Supplied material section start
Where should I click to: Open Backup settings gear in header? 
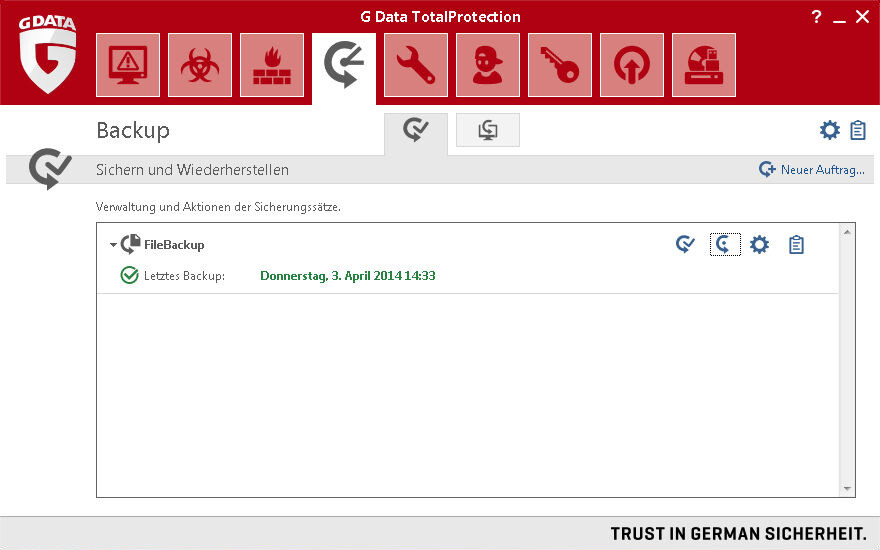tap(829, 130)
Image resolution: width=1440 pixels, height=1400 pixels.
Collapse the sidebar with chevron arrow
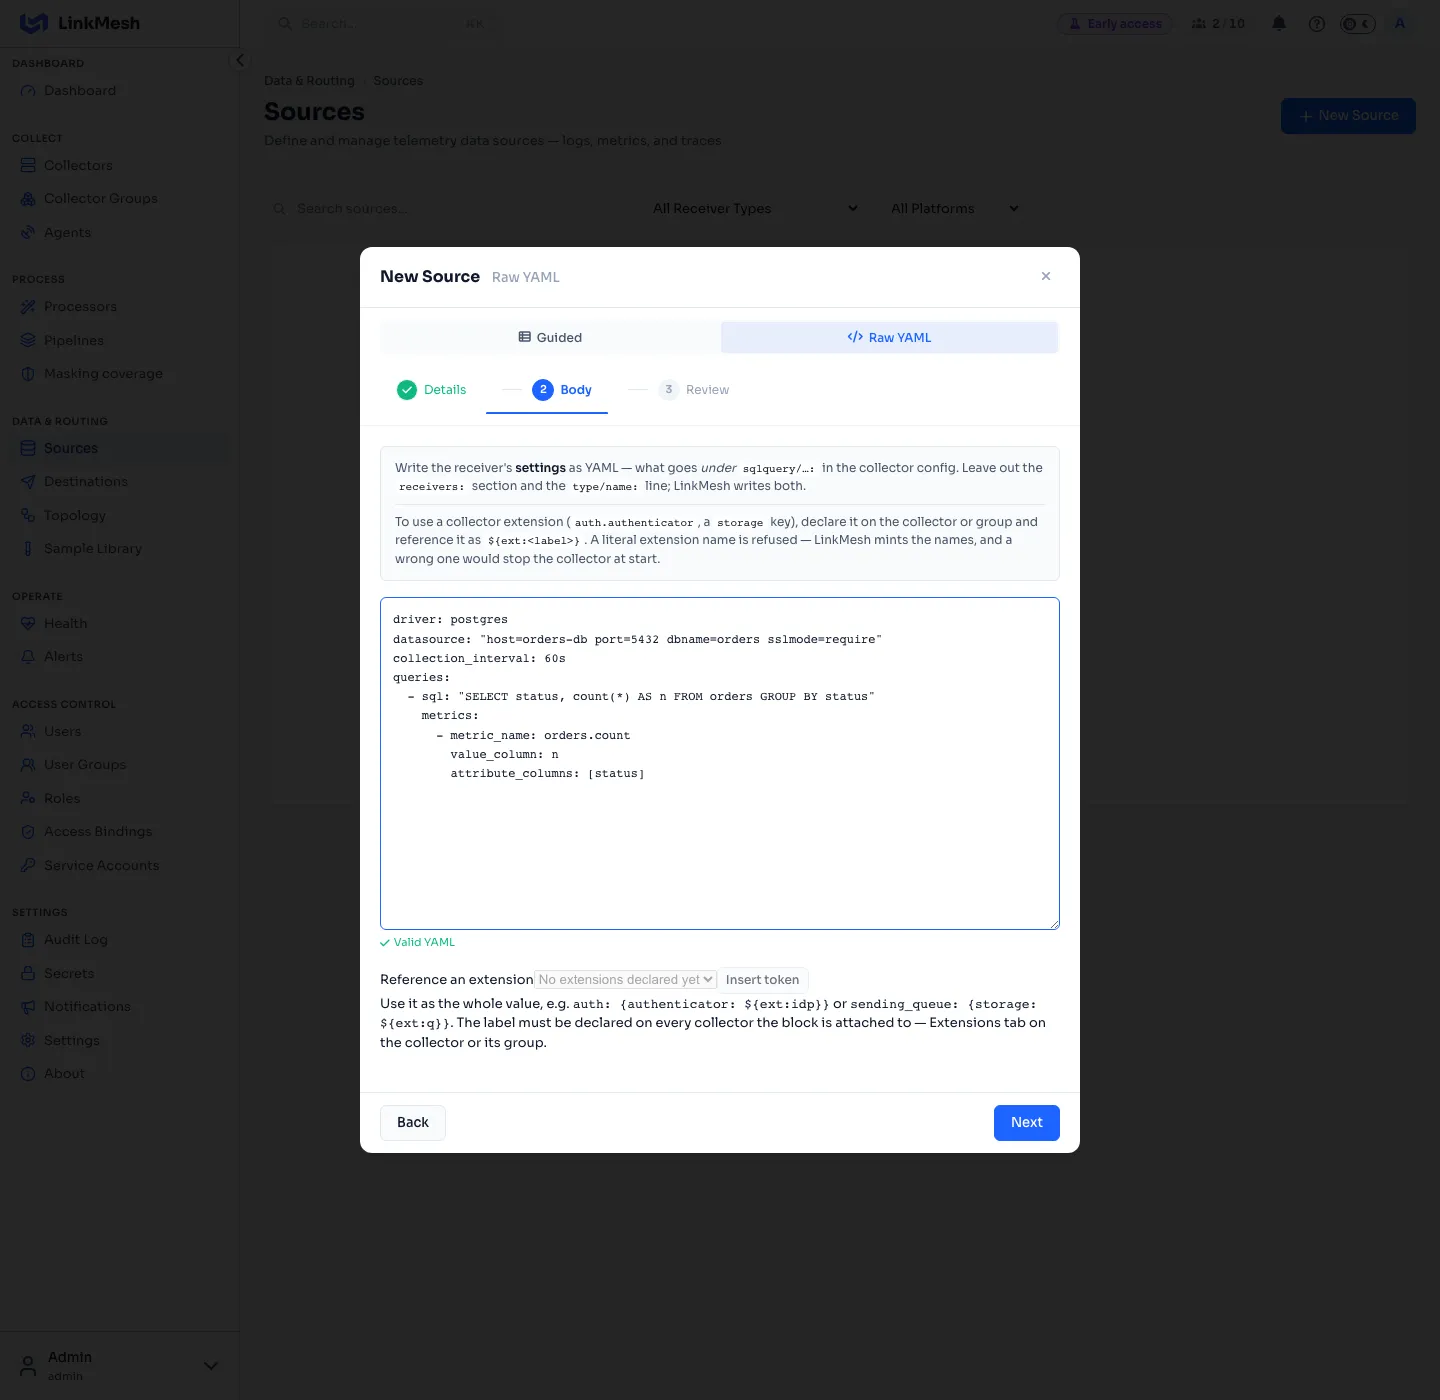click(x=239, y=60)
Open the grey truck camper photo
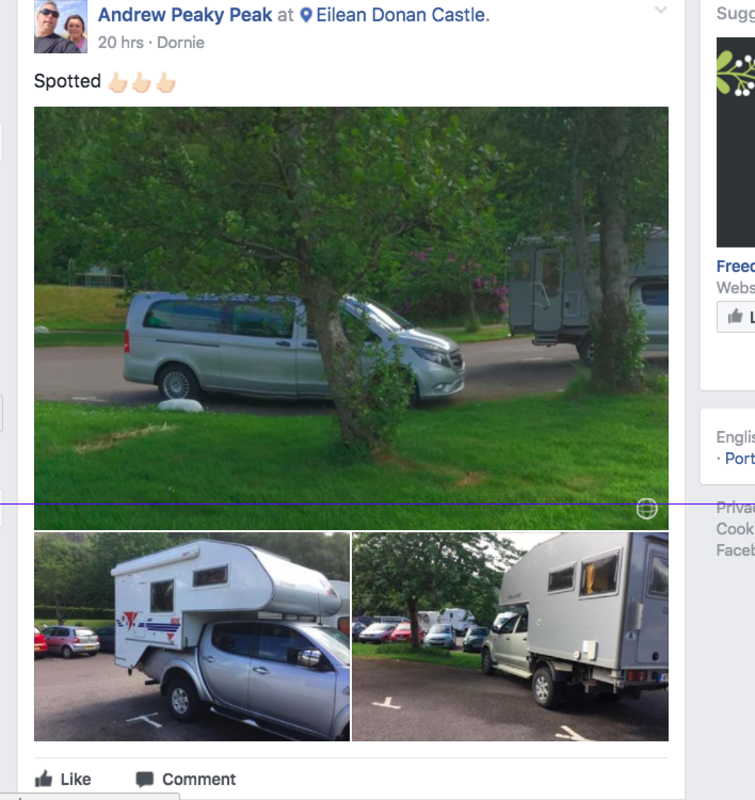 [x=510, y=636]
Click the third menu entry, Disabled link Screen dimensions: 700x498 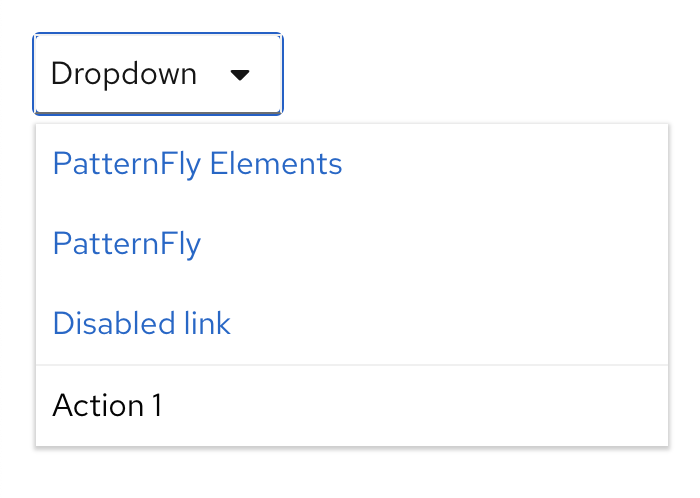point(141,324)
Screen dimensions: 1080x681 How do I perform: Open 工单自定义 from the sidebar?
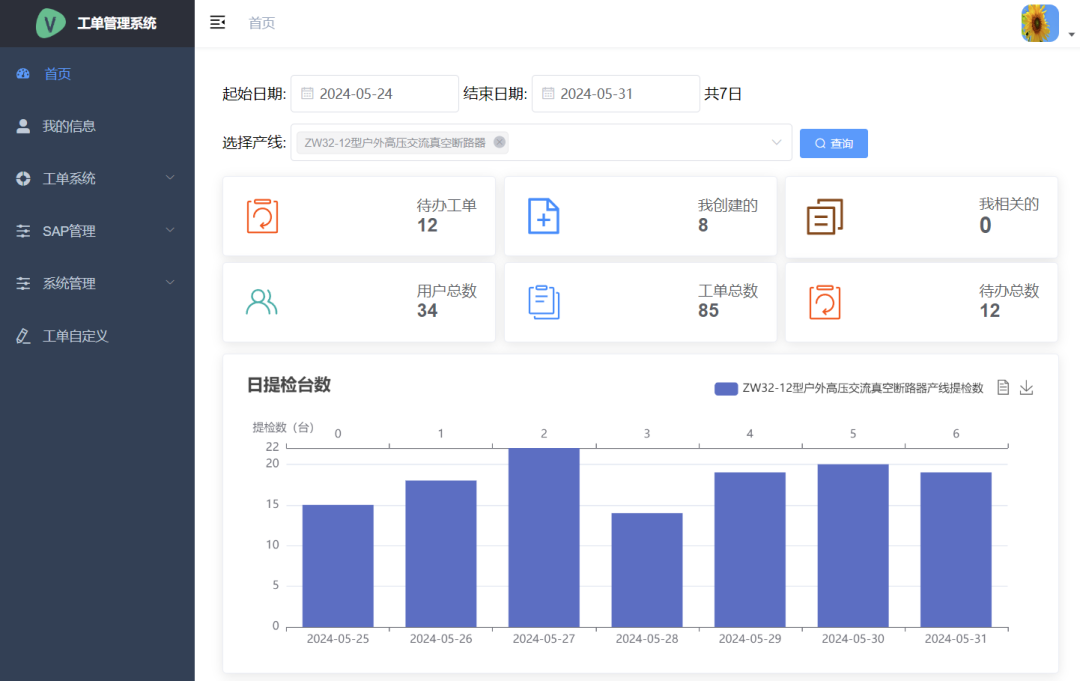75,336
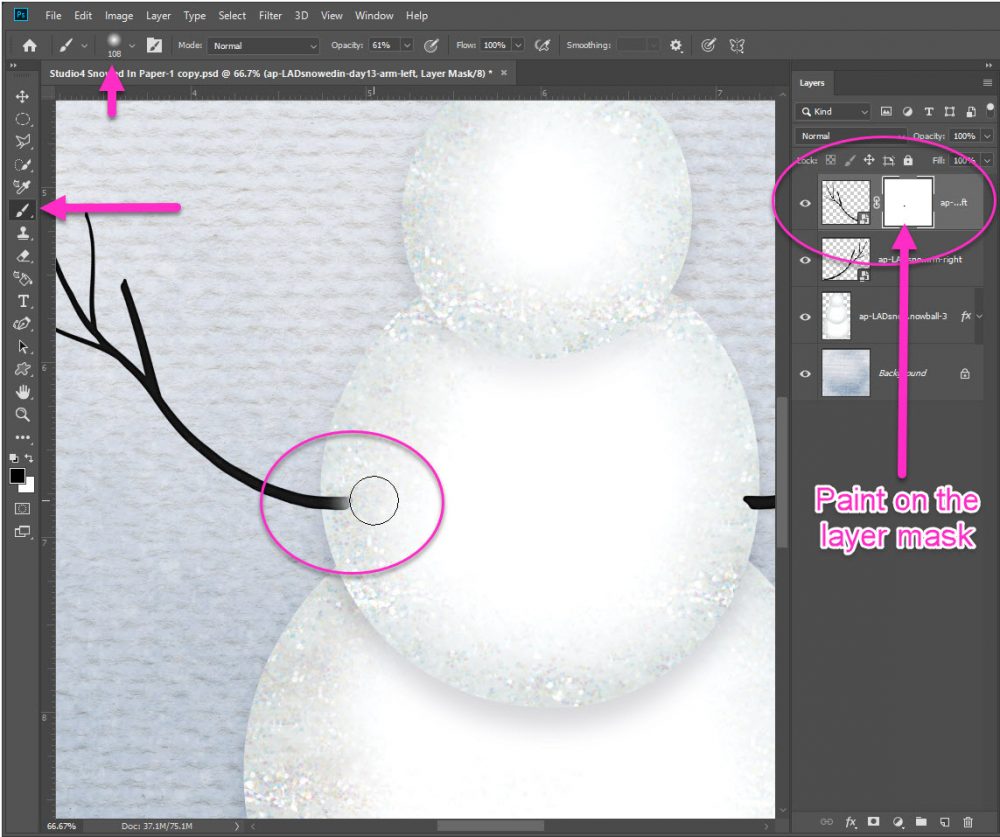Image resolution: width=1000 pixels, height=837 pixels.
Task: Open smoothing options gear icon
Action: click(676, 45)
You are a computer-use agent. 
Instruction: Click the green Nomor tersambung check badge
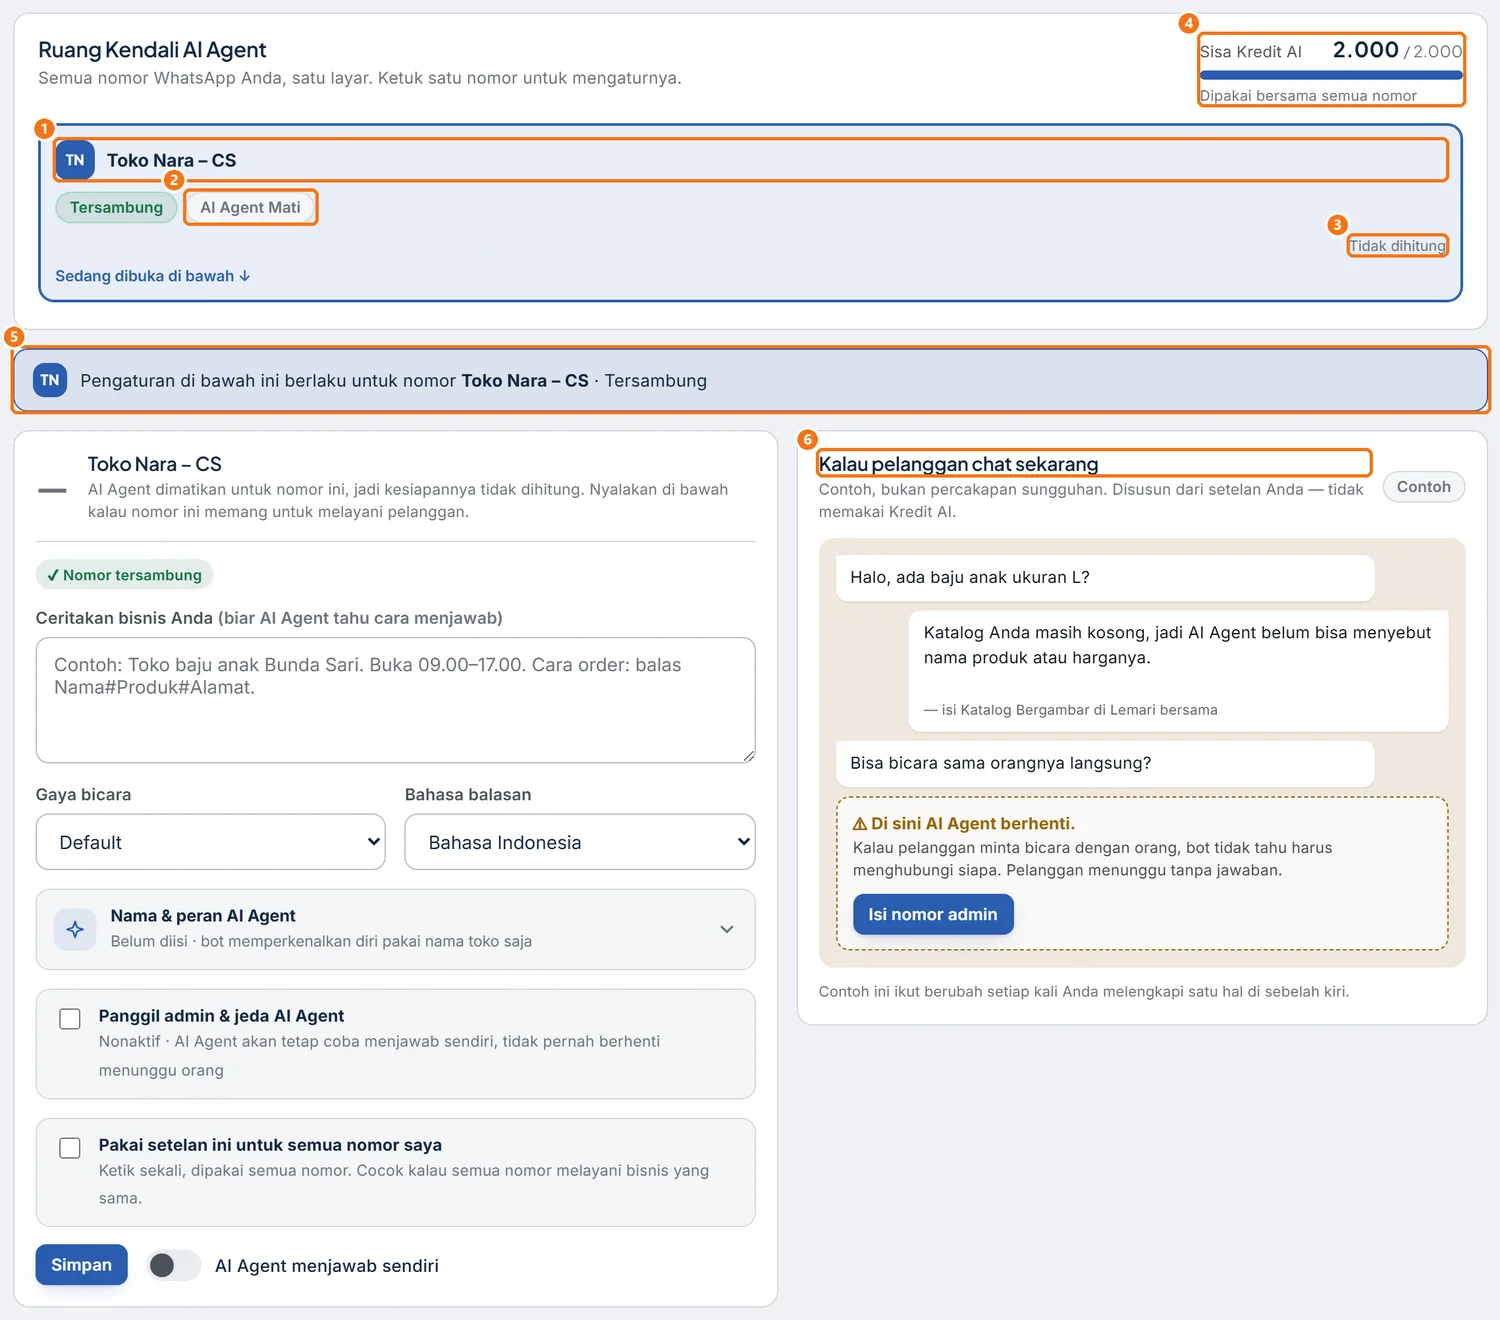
Supplied material section end
## [Task directions]
What is needed here is an exact copy of the lines from the line containing "You are a computer-use agent." through the end of the records, with every picture left out.

## [Task response]
You are a computer-use agent. 
Instruction: Click the green Nomor tersambung check badge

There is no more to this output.